Policemen looking at the wreckage of the 747 Pan Am airliner that exploded over Lockerbie, Scotland, in 1988.

By Adam Goldman

A Libyan intelligence operative charged in the 1988 bombing of an American jetliner over Lockerbie, Scotland, was arrested by the FBI and is being extradited to the United States to face prosecution for one of the deadliest terrorist attacks in U.S. history, officials said Sunday.

The arrest of the operative, Abu Agila Mohammad Mas’ud, was the culmination of a decadeslong effort by the Justice Department to prosecute him. In 2020, Attorney General William Barr announced criminal charges against Mas’ud, accusing him of building the explosive device used in the bombing of Pan Am Flight 103, which killed 270 passengers, including 190 Americans.

Mas’ud faces two criminal counts, including destruction of an aircraft resulting in death. He was being held at a Libyan prison for unrelated crimes when the Justice Department unsealed the charges against him two years ago. It is unclear how the U.S. government negotiated the extradition of Mas’ud.

Mas’ud’s suspected role in the Lockerbie bombing received new scrutiny in a three-part documentary on “Frontline” on PBS in 2015. The series was written and produced by Ken Dornstein, whose brother was killed in the attack. Dornstein learned that Mas’ud was being held in a Libyan prison and even obtained pictures of him as part of his investigation.

“If there’s one person still alive who could tell the story of the bombing of Flight 103, and put to rest decades of unanswered questions about how exactly it was carried out — and why — it’s Mr. Mas’ud,” Dornstein wrote in an email after learning Mas’ud would finally be prosecuted in the United States. “The question, I guess, is whether he’s finally prepared to speak.”

After Moammar Gadhafi, Libya’s leader, was ousted from power, Mas’ud confessed to the bombing in 2012, telling a Libyan law enforcement official that he was behind the attack. Once investigators learned about the confession in 2017, they interviewed the Libyan official who had elicited it, leading to charges.

Even though extradition would allow Mas’ud to stand trial, legal experts have expressed doubts about whether his confession, obtained in prison in war-torn Libya, would be admissible as evidence.

• • •

• _Problem requirements_:
Answer these questions using the article about the Lockerbie bombing arrest.
1. How many passengers were killed in the bombing of Pan Am Flight 103?
2. In what year did Mas'ud confess to the bombing, and to whom did he confess?
3. Who wrote and produced the three-part "Frontline" documentary on PBS?

• _Records_:

• • •

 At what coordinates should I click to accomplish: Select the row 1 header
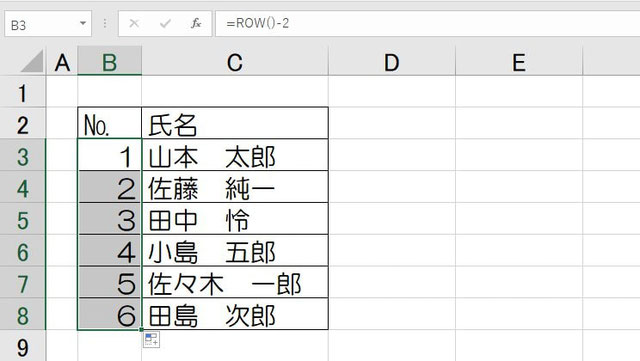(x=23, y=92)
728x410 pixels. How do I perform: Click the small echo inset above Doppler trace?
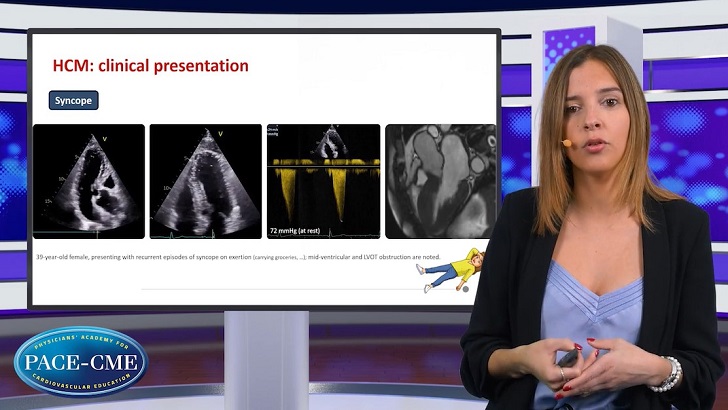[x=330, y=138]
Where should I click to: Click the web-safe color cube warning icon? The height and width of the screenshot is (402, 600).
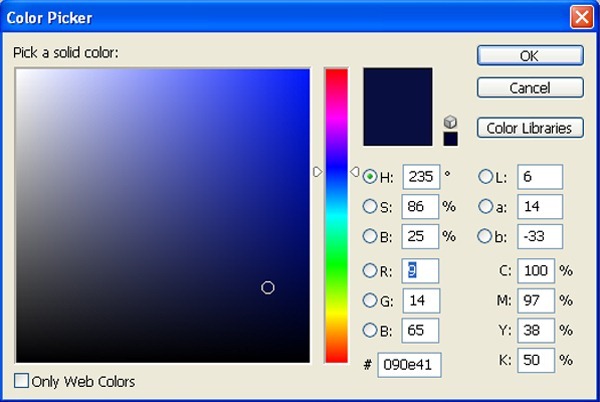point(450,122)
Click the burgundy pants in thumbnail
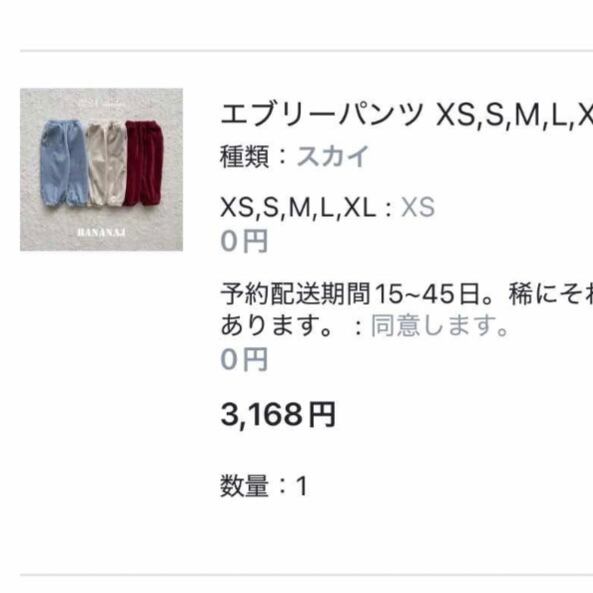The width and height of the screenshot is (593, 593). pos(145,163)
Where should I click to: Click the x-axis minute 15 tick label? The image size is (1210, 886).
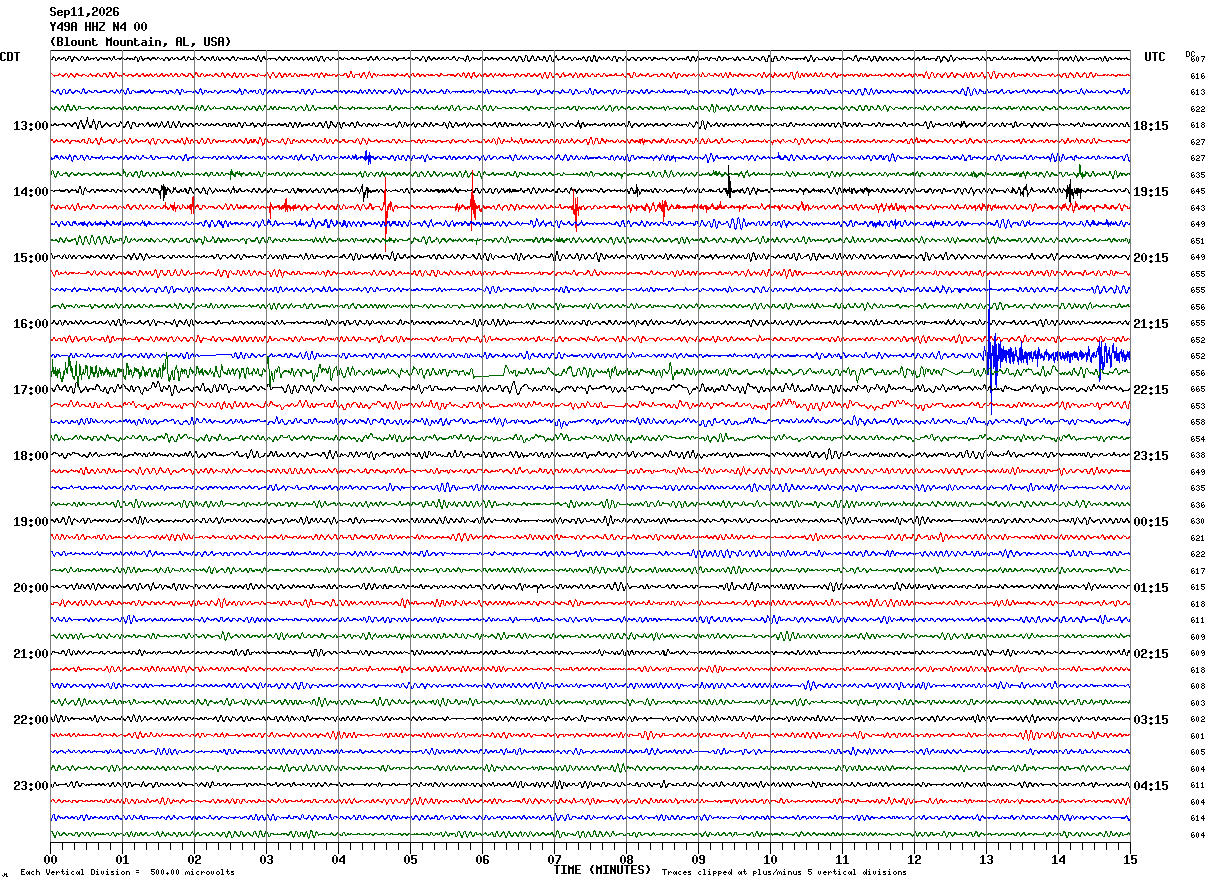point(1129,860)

• • •

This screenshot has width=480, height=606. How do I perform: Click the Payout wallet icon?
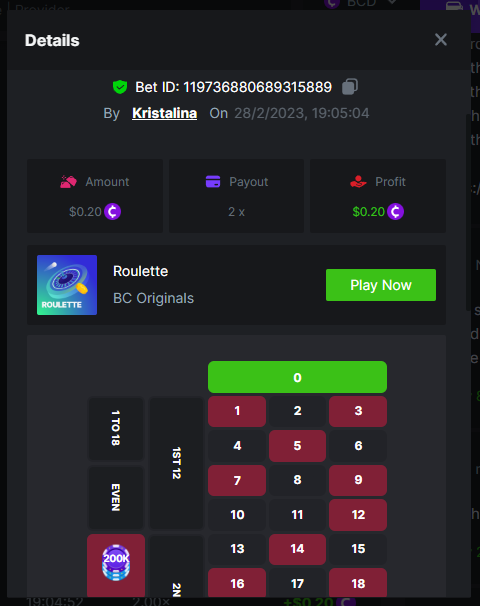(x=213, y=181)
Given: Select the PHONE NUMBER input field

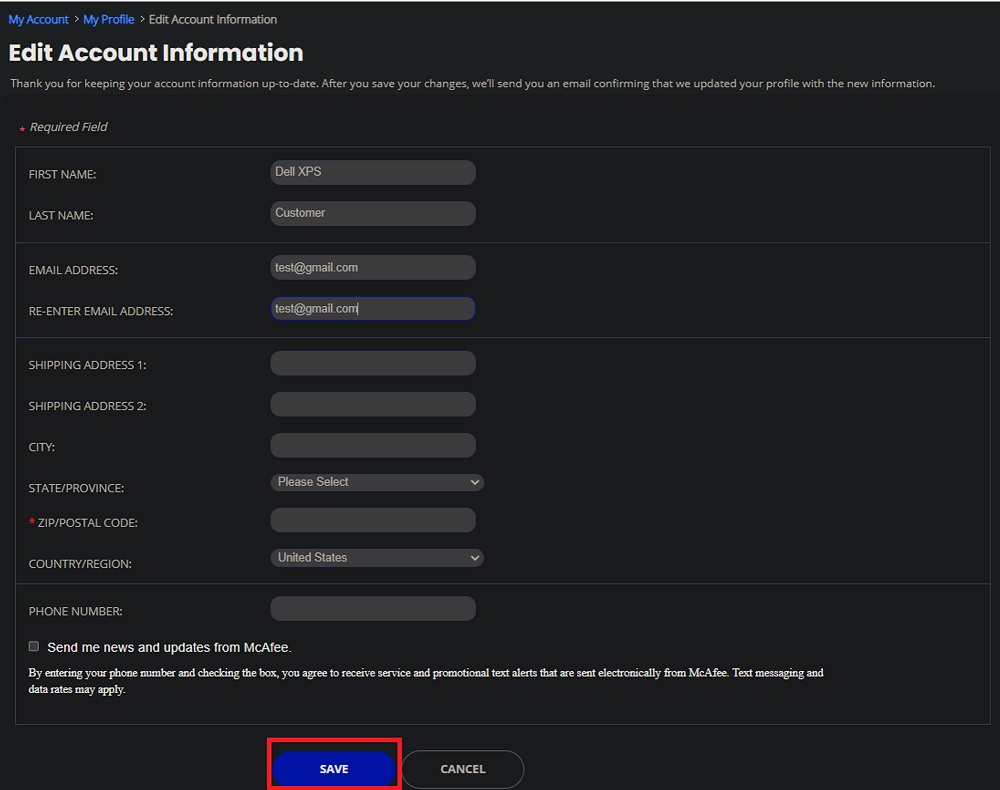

• • •

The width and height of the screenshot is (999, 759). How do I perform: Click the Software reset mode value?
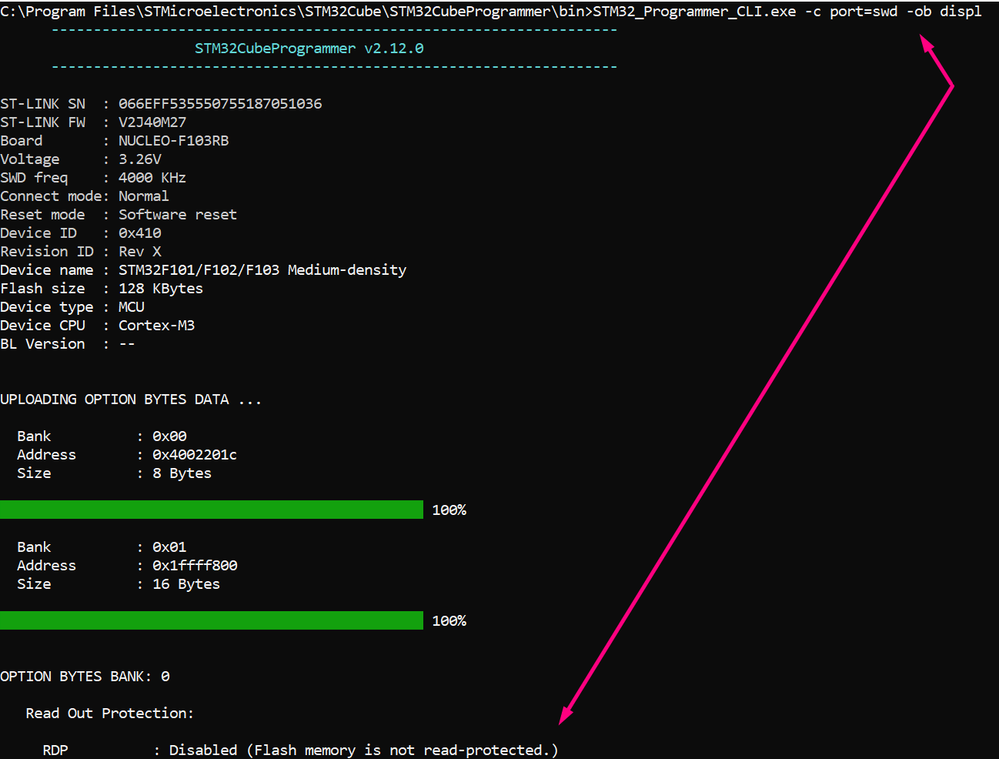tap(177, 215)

• • •

• _Answer section_:
1. 270 passengers, including 190 Americans.
2. In 2012, to a Libyan law enforcement official.
3. Ken Dornstein.